Electrical Engineering - Three-Phase Systems in Power Applications - Discussion

I=V/R
2 RESISTORS ARE THERE.
NEUTRAL CURRENT=120/9+120/9==2.66
I THINK THE ANSWER IS C=2.66A

The answer should be 1.88 Amp. The current at any instant (also called as instantenous current) flowing through each phase and through each load ckt. is Inst(1) = 1.33 Amp. This same current at any instant will flow through th neutral wire. However the current in a.c circuit is expressed in terms of its r.m.s value and the relationship between these currents is Irms = sqrt. 2 * Inst = 1.141 * 1.33 = 1.88 A. Hence the answer should be option B

Give me the formula please.

I think two loading rheostats are there. the current passes through two rheostats.given voltage is 120v(each coil).
v=ir
i=v/r
i=(120/90)+(120/90)=1.33+1.33=2.66 amp.

There are two loads, hence the current passes through both the rheostats.
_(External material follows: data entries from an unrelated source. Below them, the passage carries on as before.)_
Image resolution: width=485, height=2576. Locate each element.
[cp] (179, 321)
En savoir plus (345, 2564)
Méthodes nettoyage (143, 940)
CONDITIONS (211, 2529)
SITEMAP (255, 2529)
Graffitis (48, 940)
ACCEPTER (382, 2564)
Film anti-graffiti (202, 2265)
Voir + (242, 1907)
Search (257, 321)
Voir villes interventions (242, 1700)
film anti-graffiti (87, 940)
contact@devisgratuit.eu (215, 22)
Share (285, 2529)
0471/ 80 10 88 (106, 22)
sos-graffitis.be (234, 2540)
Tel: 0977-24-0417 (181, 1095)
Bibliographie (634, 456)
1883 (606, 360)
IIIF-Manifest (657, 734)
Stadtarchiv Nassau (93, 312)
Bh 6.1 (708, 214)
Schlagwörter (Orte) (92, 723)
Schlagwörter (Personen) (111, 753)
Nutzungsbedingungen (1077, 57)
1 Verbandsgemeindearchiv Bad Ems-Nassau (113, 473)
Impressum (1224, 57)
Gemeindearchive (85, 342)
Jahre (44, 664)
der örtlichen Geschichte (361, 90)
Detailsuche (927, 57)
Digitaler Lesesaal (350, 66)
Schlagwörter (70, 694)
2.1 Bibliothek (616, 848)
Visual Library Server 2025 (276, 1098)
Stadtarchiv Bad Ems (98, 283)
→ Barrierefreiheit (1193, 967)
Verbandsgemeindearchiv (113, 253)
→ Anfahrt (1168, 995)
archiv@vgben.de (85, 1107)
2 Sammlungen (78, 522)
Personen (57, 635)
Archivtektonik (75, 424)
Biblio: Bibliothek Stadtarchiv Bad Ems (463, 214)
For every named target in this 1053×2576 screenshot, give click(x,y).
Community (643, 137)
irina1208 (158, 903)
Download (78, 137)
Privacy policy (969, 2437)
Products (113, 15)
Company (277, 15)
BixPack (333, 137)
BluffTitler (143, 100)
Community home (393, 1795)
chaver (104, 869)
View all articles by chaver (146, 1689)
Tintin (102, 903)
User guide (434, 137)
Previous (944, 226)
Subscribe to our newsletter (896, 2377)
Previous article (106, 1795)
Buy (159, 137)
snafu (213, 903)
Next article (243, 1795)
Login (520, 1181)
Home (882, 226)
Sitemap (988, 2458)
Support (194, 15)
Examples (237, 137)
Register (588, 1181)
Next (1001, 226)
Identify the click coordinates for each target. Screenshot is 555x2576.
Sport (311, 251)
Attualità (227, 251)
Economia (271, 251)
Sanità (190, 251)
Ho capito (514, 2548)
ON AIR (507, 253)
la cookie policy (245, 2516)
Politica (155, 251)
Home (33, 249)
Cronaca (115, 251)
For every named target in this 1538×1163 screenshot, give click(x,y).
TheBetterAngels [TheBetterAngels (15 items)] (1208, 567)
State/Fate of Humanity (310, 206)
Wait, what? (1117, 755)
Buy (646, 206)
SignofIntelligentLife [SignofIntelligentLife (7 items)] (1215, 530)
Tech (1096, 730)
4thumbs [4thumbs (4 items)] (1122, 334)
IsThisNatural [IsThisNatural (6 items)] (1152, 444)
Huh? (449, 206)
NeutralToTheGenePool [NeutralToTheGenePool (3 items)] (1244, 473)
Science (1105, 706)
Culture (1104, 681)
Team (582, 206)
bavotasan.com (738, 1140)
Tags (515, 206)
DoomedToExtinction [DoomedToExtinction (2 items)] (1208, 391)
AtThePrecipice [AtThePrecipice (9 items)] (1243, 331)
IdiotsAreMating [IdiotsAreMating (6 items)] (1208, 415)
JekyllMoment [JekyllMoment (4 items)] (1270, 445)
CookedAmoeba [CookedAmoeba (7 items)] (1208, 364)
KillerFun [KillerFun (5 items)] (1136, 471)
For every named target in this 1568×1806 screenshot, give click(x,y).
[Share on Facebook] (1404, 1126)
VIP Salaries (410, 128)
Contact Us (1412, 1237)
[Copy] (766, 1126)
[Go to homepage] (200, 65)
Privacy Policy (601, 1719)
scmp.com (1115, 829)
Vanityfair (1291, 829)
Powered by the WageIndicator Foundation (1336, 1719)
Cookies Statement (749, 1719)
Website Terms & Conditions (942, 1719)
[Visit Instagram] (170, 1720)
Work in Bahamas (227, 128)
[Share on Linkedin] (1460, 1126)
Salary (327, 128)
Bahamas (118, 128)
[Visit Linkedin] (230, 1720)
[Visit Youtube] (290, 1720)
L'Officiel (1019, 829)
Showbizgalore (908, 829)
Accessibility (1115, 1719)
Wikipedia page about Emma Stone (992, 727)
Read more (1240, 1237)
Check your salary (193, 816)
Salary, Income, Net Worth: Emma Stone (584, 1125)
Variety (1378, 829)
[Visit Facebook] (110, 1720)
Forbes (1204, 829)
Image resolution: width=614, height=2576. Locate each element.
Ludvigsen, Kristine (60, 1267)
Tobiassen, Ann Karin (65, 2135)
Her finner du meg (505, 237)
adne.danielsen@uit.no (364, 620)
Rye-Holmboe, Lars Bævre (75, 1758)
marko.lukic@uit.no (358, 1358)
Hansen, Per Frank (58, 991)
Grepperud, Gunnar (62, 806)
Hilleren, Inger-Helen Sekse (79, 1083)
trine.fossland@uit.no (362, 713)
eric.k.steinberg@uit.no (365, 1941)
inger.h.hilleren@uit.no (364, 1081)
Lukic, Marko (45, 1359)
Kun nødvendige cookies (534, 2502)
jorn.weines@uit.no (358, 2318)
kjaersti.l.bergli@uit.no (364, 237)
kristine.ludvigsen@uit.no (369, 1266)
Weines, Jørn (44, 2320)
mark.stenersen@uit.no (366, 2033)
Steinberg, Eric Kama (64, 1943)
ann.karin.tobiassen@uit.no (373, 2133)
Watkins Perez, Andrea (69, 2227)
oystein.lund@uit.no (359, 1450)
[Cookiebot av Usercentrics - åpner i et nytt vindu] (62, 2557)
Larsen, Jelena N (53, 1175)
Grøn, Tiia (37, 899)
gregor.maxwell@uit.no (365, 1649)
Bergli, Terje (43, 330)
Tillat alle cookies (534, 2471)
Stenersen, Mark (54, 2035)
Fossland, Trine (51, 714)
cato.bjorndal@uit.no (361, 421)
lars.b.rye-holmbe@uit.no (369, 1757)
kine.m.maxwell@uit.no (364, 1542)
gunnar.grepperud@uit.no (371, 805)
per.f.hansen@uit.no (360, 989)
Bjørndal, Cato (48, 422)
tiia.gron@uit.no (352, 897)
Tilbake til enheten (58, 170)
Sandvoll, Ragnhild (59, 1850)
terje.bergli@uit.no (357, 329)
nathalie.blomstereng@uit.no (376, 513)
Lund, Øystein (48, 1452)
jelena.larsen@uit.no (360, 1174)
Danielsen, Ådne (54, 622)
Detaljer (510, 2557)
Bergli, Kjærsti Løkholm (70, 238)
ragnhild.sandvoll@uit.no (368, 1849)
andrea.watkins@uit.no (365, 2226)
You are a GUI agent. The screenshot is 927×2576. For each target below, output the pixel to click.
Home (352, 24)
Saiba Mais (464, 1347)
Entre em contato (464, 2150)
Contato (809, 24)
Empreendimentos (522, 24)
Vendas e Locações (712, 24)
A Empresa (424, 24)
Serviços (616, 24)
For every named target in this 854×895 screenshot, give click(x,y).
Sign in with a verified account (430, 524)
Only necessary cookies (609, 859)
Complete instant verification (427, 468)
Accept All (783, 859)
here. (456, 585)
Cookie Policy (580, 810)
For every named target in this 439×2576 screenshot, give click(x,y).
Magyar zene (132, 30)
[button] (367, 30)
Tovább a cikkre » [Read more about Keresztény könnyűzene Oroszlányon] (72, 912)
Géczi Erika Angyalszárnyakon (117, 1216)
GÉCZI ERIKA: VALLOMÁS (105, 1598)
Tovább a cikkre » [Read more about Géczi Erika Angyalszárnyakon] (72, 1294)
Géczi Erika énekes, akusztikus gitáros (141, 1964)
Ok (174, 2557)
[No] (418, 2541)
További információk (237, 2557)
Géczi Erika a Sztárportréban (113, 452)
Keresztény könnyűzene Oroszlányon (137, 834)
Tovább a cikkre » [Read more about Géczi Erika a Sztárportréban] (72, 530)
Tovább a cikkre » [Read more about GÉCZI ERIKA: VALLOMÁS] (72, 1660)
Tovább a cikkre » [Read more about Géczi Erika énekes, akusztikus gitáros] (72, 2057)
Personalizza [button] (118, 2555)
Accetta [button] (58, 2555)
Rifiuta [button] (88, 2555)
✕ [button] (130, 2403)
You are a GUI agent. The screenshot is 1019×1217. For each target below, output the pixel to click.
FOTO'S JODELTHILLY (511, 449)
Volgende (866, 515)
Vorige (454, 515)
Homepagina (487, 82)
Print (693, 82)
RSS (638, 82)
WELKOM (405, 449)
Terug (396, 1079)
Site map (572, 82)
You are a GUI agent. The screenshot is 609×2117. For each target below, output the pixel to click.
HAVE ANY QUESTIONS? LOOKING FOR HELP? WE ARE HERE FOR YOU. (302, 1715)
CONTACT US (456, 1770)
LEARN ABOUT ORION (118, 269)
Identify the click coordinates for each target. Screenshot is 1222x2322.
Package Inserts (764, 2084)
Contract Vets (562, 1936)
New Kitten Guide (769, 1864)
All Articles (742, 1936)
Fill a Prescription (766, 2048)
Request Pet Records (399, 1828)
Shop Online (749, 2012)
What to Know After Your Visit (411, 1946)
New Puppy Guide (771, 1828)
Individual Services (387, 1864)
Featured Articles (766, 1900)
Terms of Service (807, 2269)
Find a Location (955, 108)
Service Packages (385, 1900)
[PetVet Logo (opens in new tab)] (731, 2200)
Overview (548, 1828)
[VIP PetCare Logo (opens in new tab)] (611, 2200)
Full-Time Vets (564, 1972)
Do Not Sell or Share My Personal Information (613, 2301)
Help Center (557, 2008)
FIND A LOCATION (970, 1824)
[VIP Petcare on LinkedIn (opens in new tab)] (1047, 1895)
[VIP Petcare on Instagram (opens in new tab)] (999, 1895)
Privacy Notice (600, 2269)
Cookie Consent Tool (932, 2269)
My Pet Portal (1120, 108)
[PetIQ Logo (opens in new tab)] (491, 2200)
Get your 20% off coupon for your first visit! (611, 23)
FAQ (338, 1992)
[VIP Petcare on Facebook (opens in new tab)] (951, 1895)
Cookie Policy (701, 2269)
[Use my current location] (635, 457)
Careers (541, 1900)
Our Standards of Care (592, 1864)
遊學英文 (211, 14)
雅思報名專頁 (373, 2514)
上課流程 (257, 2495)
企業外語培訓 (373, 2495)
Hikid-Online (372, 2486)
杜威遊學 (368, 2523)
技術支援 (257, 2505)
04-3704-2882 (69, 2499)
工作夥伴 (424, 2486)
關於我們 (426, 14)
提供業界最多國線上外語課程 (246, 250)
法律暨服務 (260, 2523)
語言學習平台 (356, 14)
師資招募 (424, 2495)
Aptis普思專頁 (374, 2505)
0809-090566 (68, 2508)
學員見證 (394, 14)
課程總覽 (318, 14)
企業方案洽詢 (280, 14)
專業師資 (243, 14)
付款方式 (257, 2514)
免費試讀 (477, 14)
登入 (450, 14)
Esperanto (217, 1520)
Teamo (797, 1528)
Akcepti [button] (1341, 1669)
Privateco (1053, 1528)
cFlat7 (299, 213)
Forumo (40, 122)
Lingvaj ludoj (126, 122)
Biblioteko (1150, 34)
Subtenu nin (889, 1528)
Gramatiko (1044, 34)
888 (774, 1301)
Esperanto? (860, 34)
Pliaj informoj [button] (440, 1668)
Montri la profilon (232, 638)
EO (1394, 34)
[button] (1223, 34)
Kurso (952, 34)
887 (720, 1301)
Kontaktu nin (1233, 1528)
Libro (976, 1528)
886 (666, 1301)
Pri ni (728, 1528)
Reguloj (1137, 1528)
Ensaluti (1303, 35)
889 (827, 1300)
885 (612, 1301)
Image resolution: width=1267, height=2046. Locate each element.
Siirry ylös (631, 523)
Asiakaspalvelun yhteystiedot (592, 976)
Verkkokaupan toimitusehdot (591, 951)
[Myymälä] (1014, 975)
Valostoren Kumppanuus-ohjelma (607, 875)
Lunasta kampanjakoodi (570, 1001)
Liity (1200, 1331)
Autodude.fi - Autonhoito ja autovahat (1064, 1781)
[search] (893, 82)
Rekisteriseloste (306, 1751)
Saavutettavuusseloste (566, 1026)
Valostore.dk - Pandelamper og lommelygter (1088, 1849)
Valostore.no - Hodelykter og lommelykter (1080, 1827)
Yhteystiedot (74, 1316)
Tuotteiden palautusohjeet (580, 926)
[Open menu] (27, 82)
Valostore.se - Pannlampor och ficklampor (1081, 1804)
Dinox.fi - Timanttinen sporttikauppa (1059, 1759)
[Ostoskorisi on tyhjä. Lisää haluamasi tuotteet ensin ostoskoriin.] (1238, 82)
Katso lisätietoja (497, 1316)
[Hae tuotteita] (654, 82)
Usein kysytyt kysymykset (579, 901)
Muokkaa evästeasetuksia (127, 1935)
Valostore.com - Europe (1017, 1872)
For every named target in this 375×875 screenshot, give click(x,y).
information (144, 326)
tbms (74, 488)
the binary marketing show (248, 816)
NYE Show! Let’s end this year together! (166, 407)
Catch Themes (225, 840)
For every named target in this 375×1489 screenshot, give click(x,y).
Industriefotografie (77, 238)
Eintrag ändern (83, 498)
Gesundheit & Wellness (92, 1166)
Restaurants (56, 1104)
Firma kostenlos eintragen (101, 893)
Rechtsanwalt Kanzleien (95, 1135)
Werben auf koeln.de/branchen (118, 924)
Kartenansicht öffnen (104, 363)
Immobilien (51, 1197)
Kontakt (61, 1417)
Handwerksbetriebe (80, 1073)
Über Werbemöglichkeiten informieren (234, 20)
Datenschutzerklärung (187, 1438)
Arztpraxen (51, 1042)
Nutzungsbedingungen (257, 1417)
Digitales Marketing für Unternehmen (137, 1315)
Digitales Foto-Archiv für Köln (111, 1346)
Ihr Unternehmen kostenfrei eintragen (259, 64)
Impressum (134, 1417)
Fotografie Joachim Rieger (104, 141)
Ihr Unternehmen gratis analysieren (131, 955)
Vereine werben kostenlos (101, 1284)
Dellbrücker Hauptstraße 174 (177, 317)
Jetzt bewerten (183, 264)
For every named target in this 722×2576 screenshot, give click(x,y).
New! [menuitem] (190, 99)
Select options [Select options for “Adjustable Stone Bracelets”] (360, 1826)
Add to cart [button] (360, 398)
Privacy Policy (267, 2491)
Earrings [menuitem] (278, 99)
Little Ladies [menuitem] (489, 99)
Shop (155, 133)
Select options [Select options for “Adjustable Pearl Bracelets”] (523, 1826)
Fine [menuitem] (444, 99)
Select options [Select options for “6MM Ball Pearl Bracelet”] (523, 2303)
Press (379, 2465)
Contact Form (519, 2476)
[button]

The given voltage is 120v.

For finding current,

V = IR.

I = V/R.

Hence I = (120/90) + (120/90) = 1.33+1.33 = 2.66 amp.

When the load is balance Zero current flows through the neutral line.since neutral is common to both load.

Here the answer will be 2. 66. The guys saying that for balance load no current follows through the neutral should think that neutral is common here.

The answer will be 2.66 because neutral is the sum of line currents.

Can you give the circuit diagrm?

The answer should be B;

I = 120/90*1.414 = 1.88A since the currents are 90 degrees out of phase
Could also be written as I = 1.33+j1.33(rectangular form) = 1.88A @ 45 degrees(polar form).